# NIDS based on Regular Expressions

This second part in the workshop handles NIDS that are based on regular expressions (regex). Regexes are used to determine whether or not a certain pattern is present in a string or not. We will rely on the Python module **re** to achieve regex matching.

## Getting started

Let's try to approach this with a little example. The input string for the example will be: **the quick brown fox jumps over the lazy dog**. The pattern that we will look for is written as a regular expression.

The message that we are assuming is a *pangram* which is a sentence that contains each the letter of the English alphabet. The example below will check if the pattern "a" matches with the message.

**Try to determine the outcome of the (possible) match and then execute the code to see if you are right.**

In [2]:
import re

message = "the quick brown fox jumps over the lazy dog"

result = re.match("a", message)

if result:
    print("This pattern matches")
else:
    print("This pattern does not match")

This pattern does not match


The result of the example might surprise you, as there definitely is an *a* in the message. Nonetheless, the pattern doesn't match. The only message which would match this is regex is the message "a".

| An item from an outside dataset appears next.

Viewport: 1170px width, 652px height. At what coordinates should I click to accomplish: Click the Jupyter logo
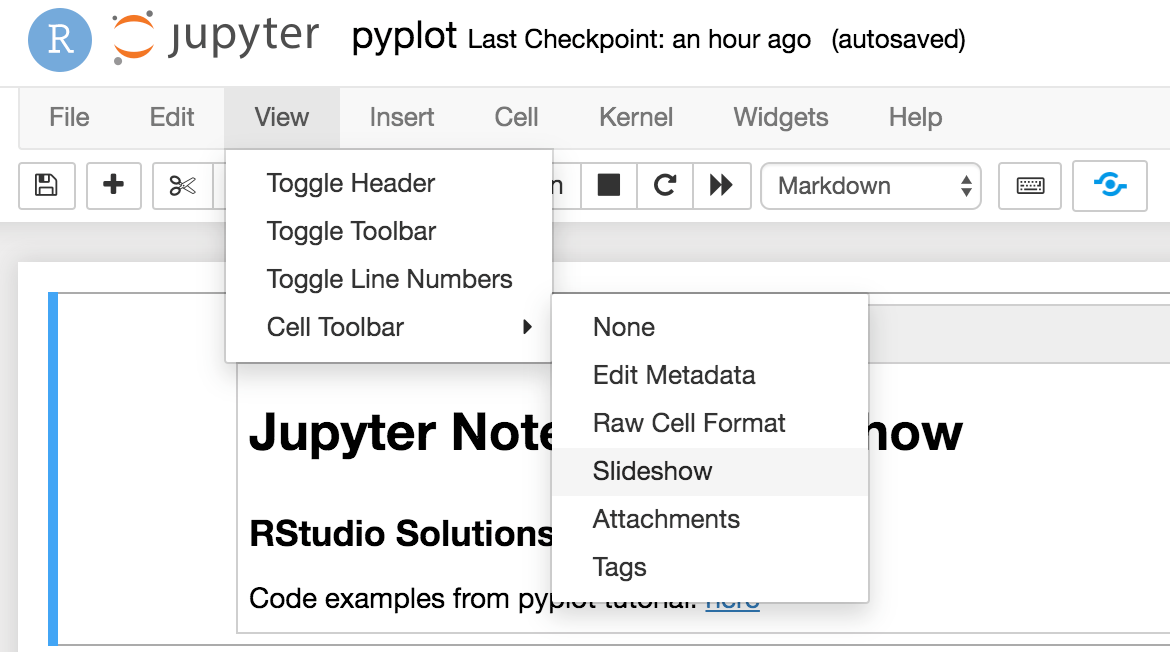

If we would like to know if the message contains an "a" we should take into account that other letters might be before of after the "a". This can be done with a *wildcard*. The character . (a dot) matches any given character/number/space/... The next thing that we need to overcome is the position of "a" in the message.

In [15]:
message = "the quick brown fox jumps over the lazy dog"
regex   = "....................................a"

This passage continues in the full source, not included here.